Repérée par Charles Beigbeder, elle devient directrice marketing chez Poweo, et développe une offre grand public et le site Internet. Une expérience qui renforce encore davantage son goût pour l’entrepreneuriat. « Charles est un fin stratège qui a le courage de pivoter quand c’est nécessaire, et de se donner les moyens de réaliser ses projets en prenant des risques. Il m’a aussi montré l’importance de se créer un réseau et de développer un discours en s’appuyant notamment sur la presse. Il m’a aussi prouvé que construire une entreprise en France, c’est possible », se souvient Hélène Mérillon. Elle rejoint ensuite Generali France et lance les premières applications mobiles d’assurance du marché. Ce n’est qu’après avoir mis au monde ses enfants qu’elle se consacre à la grande aventure Youboox, portée par un conjoint bienveillant qui partage toutes les tâches de la maison.

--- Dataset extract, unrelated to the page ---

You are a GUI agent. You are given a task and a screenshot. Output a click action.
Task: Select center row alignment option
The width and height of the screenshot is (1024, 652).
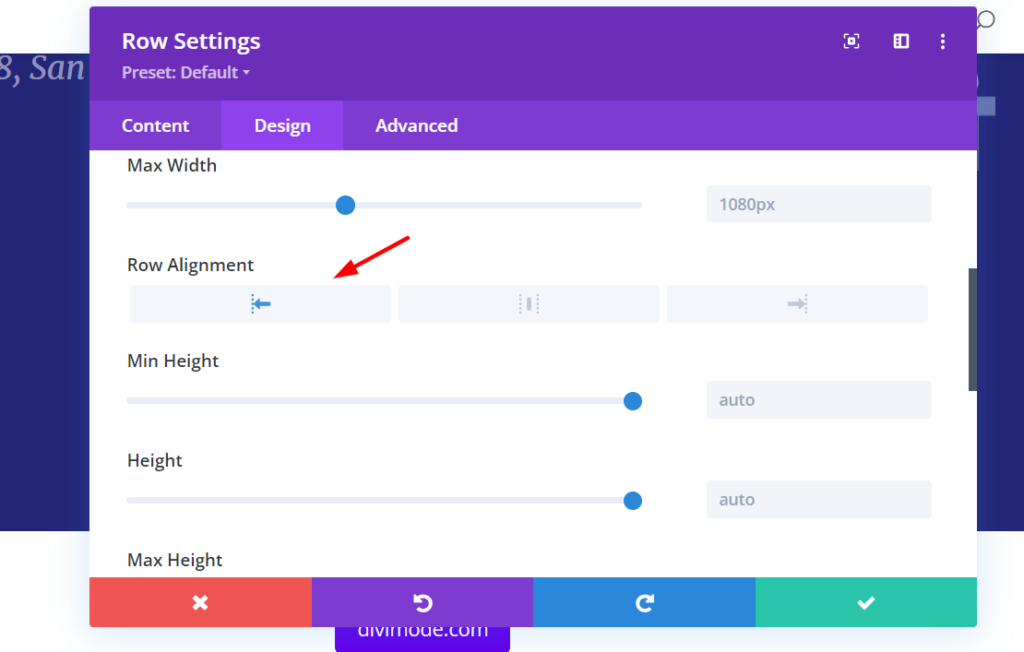tap(529, 304)
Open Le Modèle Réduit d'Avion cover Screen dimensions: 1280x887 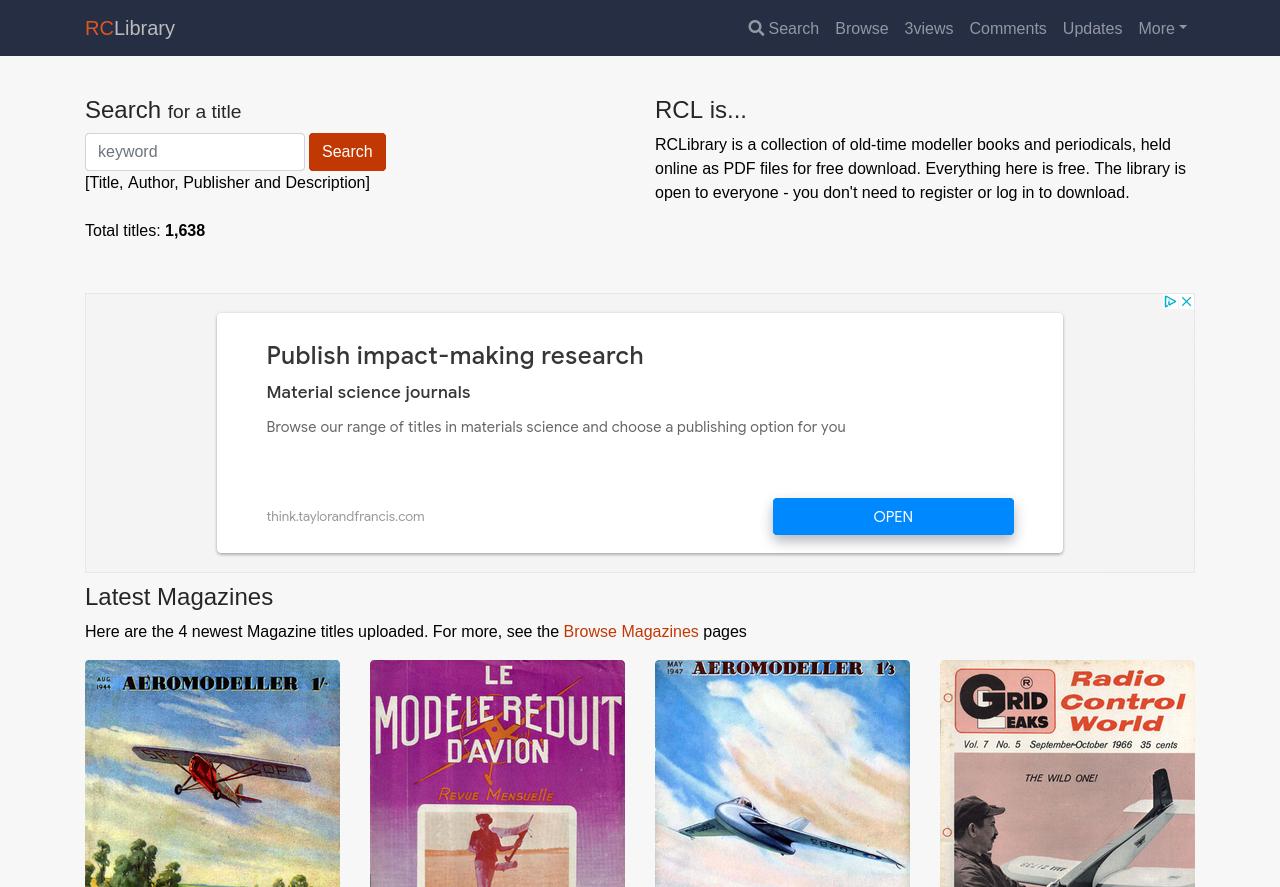pyautogui.click(x=497, y=773)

« Il n’y a pas de raisons que nous n’ayons pas notre Silicon Valley à nous »

Si elle reconnaît volontiers que les structures de financement brident beaucoup les start-up en France, elle explique qu’elle n’aurait aucun intérêt à délocaliser le développement technologique de sa boîte. « Nous avons les meilleurs ingénieurs. Nous sommes notamment en avance sur les compétences IOS. Et en plus, ils ne sont pas chers comparativement aux Etats-Unis », poursuit l’entrepreneure. Si elle admet que les Français sont parfois longs au démarrage, elle insiste sur le fort taux d’équipement en mobiles et tablettes de ses compatriotes, les tarifs de téléphonie et Internet avantageux, ainsi que sur l’excellente infrastructure télécom de l’Hexagone.

« Il n’y a pas de raisons que nous n’ayons pas notre Silicon Valley à nous », lance-t-elle. « Culturellement, les Français ne prennent pas trop de risques même s’il y a quand même quelques Business Angels. On devrait notamment travailler sur les fonds d’amorçage, mais je pense que le gouvernement s’est attelé à la tâche », déclare-t-elle. Hélène Mérillon se réjouit notamment de l’évolution de l’état d’esprit des dirigeants envers ceux qui entreprennent, rappelant que c’est avant tout le goût de l’aventure qui motive les créateurs d’entreprise, plus que l’appât du gain. Son crédo : « garder la tête dans les étoiles et les pieds sur terre ».